**How to complete this task**
What you return should match the material below line for line, except that no image appears in it.
══ Material provided
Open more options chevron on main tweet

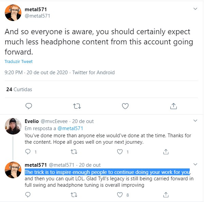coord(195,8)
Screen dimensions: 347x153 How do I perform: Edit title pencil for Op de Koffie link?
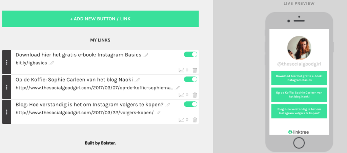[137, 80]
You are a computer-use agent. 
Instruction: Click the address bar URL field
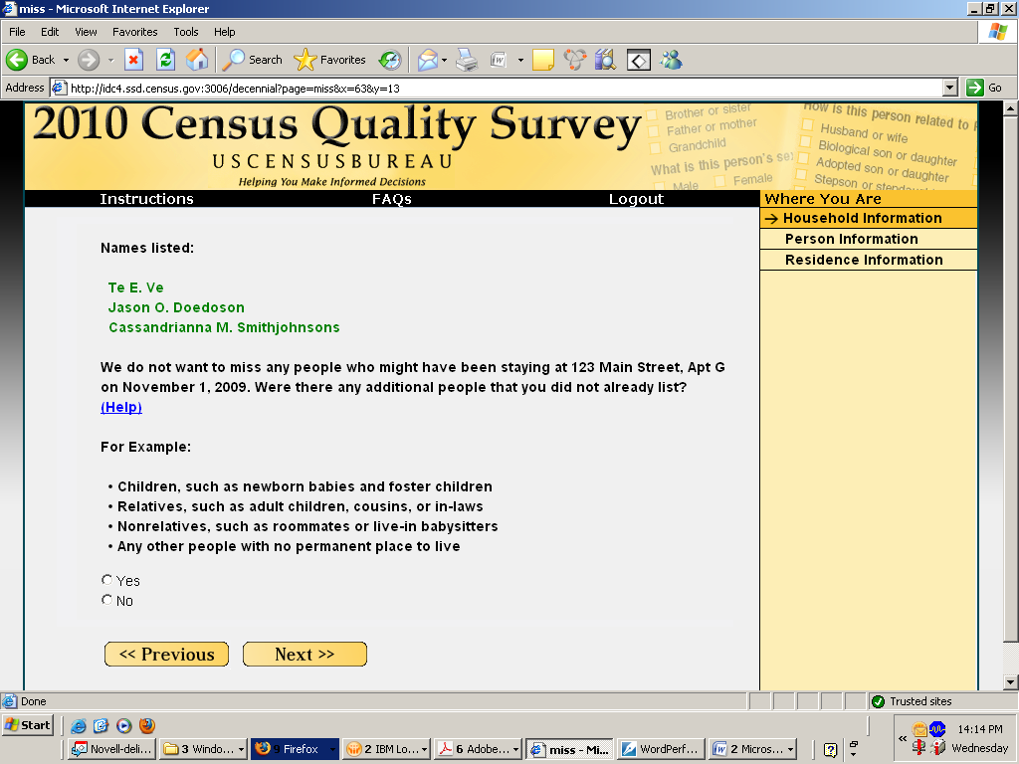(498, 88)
════
**Result**
Open more options chevron on main tweet

coord(195,8)
Screen dimensions: 347x153 How do I perform: Edit title pencil for Op de Koffie link?
[137, 80]
You are a computer-use agent. 
Instruction: Click the address bar URL field
(498, 88)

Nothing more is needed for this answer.